- _Page excerpt_
Diagnosis and treatment

The clinical diagnosis of anaemia should be confirmed by laboratory tests. The cause of anaemia should always be examined to rule out any underlying disease. In cases of iron deficiency, the anaemia is usually microcytic, whereas it is normocytic and normochromic in anaemia of chronic disease (table 1). Iron-deficiency anaemia and anaemia of chronic disease may occur simultaneously. The treat­ment of iron-deficiency anaemia as well as its oral manifestations includes treating the underlying cause, such as gastrointestinal bleeding and oral iron supplementation.

Predisposing factors/etiology

The most common causes of megaloblastic anaemia are vitamin B12 (cobalamin) and vitamin B9 (folate) deficiencies. Both vitamins play a crucial role in the normal maturation of cells since they are necessary for DNA synthesis. Vitamin B12 deficiency may occur due to insufficient dietary intake (i.e., a strict vegan diet, malnutrition), pernicious anemia, gastric resection and intestinal malabsorption (i.e., due to IBD). Pernicious anemia is an autoimmune disease in which both anti-gastric parietal cell and anti-­intrinsic factor antibodies can be found. Atrophic gastritis, long-term treatment with proton pump inhibitors, H2-receptor antagonists or metformin, or Helicobacter pylori infection may be associated with impaired absorption of cobalamin due to insufficient pepsin or gastric secretion and inadequate proteolytic digestion [48][49]. Folate deficiency may occur owing to diminished intake (due to alcohol abuse or malnutrition), increased consumption (due to haemolysis or pregnancy) or malabsorption (due to gastric resection, IBD or medications including cholestyramine or metformin). Medications that impair DNA synthesis include folic acid analogs (i.e., methotrexate, trimethoprim-sulfamethoxazole), nucleic acid analogs (5-fluorouracil, zidovudine), hydroxyurea, pentamidine, phenytoin, pyrimethamine, sulfasalazine, and triamterene. Megaloblastic changes are believed to be caused by impaired DNA synthesis leading to macrocytic erythrocytes, abnormalities in leukocytes and platelets and epithelial changes, especially of epith­elial cells lining the oral and gastrointestinal mucosa [48].

Clinical features

Vitamin B12 deficiency may cause a wide range of haematological, gastrointestinal, psychiatric and neurological manifestations. Megaloblastic anaemia is an early and common haematological sign. Peripheral neuropathy, neuropsychiatric disorders and optic nerve atrophy are the most common neurologic manifestations [48]. Clinically, megaloblastic anemia progresses slowly, and symptoms include fatigue, weakness, dyspnea and neurologic abnormalities. Oral signs and symptoms include glossitis, angular cheilitis, recurrent oral ulcers, candidiasis, diffuse erythematous mucosa or pale oral mucosa. [49][50].

Diagnosis

The diagnosis of vitamin B12 and folate deficiencies includes a thorough history and clinical examination and laboratory tests (Table 1). Concentrations of homocysteine and methylmalonic acid should also be determined. Examination of the underlying cause of vitamin B12 deficiency and folate deficiency should always be carried out. Early diagnosis is crucial for initiating parenteral replacement therapy with cobalamin as early as possible to avoid irreversible neurological damage.

Treatment

The treatment for vitamin B12 or folate deficiency anaemia depends on the underlying cause. Pernicious anemia usually requires parenteral replacement therapy and long-life follow-up of the patients. If the deficiencies are diet-related, parenteral therapy may be necessary initially, followed by peroral treatment until the vitamin levels are restored. Medication-induced B12-vitamin deficiency can be treated with supplement therapy and seldom requires discontinuation of the medicine, e.g., metformin.

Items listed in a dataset

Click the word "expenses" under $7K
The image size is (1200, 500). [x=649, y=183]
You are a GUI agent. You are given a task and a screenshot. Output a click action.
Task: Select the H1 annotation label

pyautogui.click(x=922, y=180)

- _What you are asked to do_
Reproduce the section of the passage on anaemia that opens with the words "Diagnosis and treatment" and closes with "oral iron supplementation.", swapping every "anaemia" for "anemia".

- _Exercise response_
Diagnosis and treatment

The clinical diagnosis of anemia should be confirmed by laboratory tests. The cause of anemia should always be examined to rule out any underlying disease. In cases of iron deficiency, the anemia is usually microcytic, whereas it is normocytic and normochromic in anemia of chronic disease (table 1). Iron-deficiency anemia and anemia of chronic disease may occur simultaneously. The treat­ment of iron-deficiency anemia as well as its oral manifestations includes treating the underlying cause, such as gastrointestinal bleeding and oral iron supplementation.